On Friday, JPMorgan (NYSE:JPM) adjusted its stance on EverCommerce Inc (NASDAQ:EVCM), downgrading the stock from Neutral to Underweight and reducing its price target from $11.00 to $10.00.
The investment firm's decision follows EverCommerce's strategic moves, including the recent sale of its Fitness vertical, as part of a broader business transformation expected to span 18 to 24 months, with 2024 anticipated to be the pivotal year for these changes.
JPMorgan acknowledged positive developments within EverCommerce, such as a shift in revenue towards more profitable payment services and cost optimization measures that have improved margins. Despite these improvements, JPMorgan expressed concerns over the potential for revenue growth, particularly due to challenges within the company's Marketing Technology (MarTech) operation.
The price target adjustment reflects a 9% decrease to $10 per share.

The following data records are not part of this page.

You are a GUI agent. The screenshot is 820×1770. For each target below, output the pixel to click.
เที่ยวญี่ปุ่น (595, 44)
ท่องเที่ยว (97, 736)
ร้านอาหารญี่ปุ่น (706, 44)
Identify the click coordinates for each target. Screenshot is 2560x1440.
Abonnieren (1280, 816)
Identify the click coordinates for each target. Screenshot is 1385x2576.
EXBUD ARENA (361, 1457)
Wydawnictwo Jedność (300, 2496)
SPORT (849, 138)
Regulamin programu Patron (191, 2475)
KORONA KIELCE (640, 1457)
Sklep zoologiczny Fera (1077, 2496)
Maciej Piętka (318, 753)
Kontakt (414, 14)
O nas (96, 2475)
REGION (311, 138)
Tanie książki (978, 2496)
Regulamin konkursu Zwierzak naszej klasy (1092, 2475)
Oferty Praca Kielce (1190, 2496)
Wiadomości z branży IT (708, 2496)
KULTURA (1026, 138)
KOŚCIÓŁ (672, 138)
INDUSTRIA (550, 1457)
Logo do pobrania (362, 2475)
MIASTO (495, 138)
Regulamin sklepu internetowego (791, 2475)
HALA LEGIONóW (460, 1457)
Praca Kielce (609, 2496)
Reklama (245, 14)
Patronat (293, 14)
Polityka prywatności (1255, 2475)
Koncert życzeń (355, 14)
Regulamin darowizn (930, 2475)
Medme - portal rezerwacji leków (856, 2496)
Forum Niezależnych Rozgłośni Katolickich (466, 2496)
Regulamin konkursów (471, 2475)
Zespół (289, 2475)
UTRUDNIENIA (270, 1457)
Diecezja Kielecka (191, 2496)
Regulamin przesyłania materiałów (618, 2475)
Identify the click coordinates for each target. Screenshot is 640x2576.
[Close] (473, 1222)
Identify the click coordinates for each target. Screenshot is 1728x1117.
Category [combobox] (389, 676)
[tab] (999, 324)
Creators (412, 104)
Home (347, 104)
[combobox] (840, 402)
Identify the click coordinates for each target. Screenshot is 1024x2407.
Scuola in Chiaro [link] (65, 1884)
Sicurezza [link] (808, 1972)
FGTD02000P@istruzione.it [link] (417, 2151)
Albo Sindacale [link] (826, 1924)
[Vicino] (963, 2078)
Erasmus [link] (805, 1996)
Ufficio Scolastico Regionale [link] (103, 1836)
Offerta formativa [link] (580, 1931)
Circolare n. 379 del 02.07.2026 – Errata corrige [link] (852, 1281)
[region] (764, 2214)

The downgrade to an Underweight rating indicates that JPMorgan sees EverCommerce's stock performing less favorably compared to other companies in its coverage universe.
The business transformation that EverCommerce is undergoing is a significant overhaul, with the CEO indicating that the sale of the Fitness vertical is merely the initial phase. The company aims to refine its revenue mix and enhance profitability, but the analyst from JPMorgan suggests that these efforts may not sufficiently elevate revenue prospects in the near term.